So many of you big hearted loves have been trying to love me a beach experience. In a flippant way, a few weeks ago I said on Instagram that I wanted to go to the beach, which I do.
I’m here to say- I’m going to keep dreaming large. I’m working with my hospice team to do exactly that- get to the beach with my people. It may be a far off goal, it may never happen, but it’s good for my heart to hope for it. So, if you have packed up some sand, don’t worry- I’m going to find the beach too. I’ll get there. And if I happen to go home before- please don’t feel sorry for me. Let’s not forget that I have seen some of the most beautiful beaches in my time.

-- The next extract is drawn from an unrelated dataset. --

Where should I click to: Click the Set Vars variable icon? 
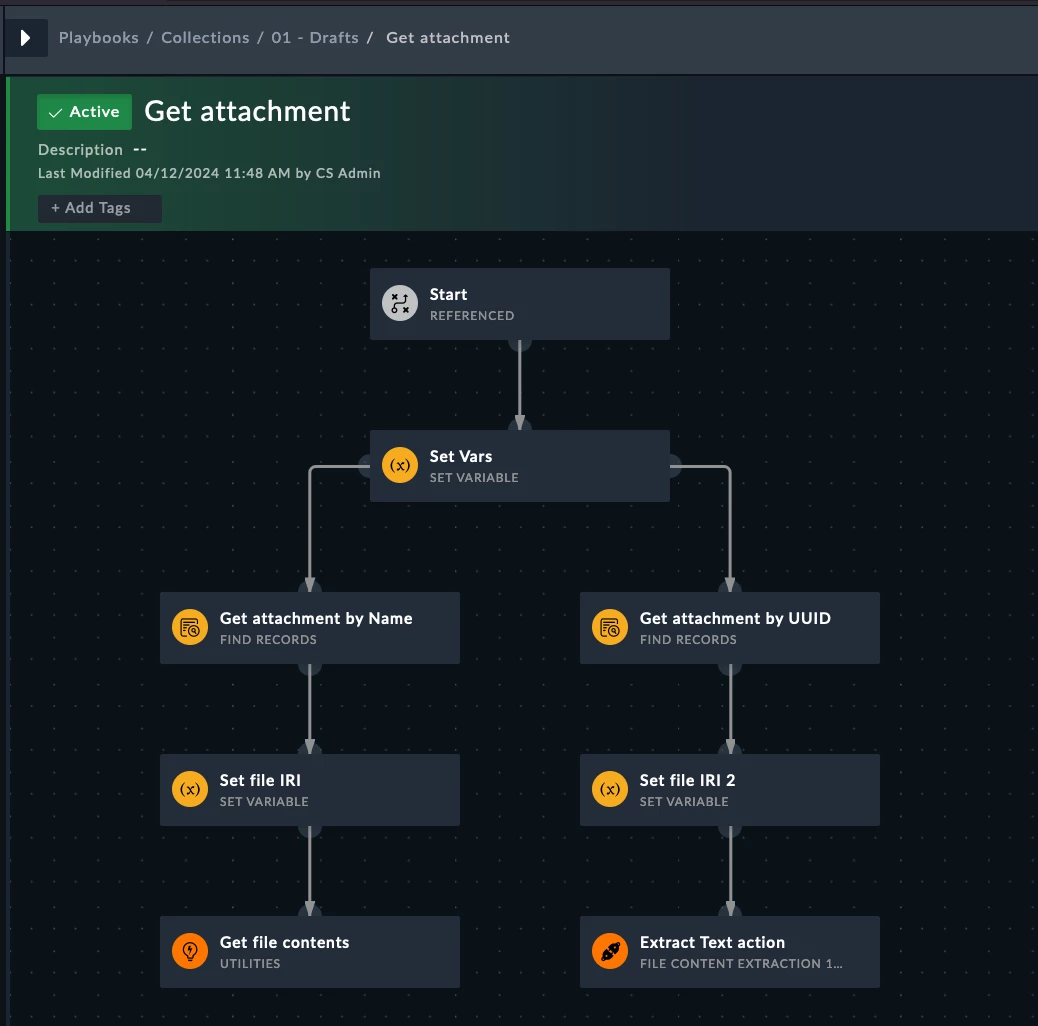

In light of dreaming large- I must also tell you my exciting news. I have signed two book contracts. Two contracts for two books that I cannot wait to share with ya’ll. The first is a partnership with my friend Jill. Together we are writing about walking in friendship through suffering. And I will also be writing another book that digs deep into the heart and continues to ask questions, big questions.
Maybe I’m wildly crazy, but today I’m still here. Today I’m alive, and in the state of being I find myself- I want to continue to write. It’s my privilege to write. Writing keeps me looking for the grace in my day. Writing holds me accountable to the hopes I long to meet. Writing allows me the outlet in my heartache. I’m not on a unique journey of dying from cancer, but I’m on my journey. Well, perhaps it’s unique in every way. Would you please pray for the words to come, the energy to write, and a clear message to develop.
So, friends, I’m dying yes. But I’m still living. I’m still here. Today. I have today. I get to hold my babies close, I get to hear their giggles come up the stairs and reach me in my bedroom. I get to laugh with girlfriends, and enjoy my people. I get to continue to write and love through writing. And, God willing, the doors will continue to open to get me to the beach. We are looking to fly away to a beach in February. It’s good to have goals. It’s good to hope. It’s good to put your feet in the sand- if only for a moment.
How are you living today? Do you see yourself pulling back from life or pressing into it? What is threatening your joy? What has stolen your hope? And to be sure I’m clear- my hope is not in beaches and book contracts- my hope is in Jesus alone. But in my love of Jesus- He has grown in me a desire to live well, to write, to share joy with my loves. I pray I could do that well, until the end approaches.
If you were one of the kindhearted people that sent us shells and sand- the kids have enjoyed playing with them in the craft room. We are ready to set out on our own adventure to find sea shells.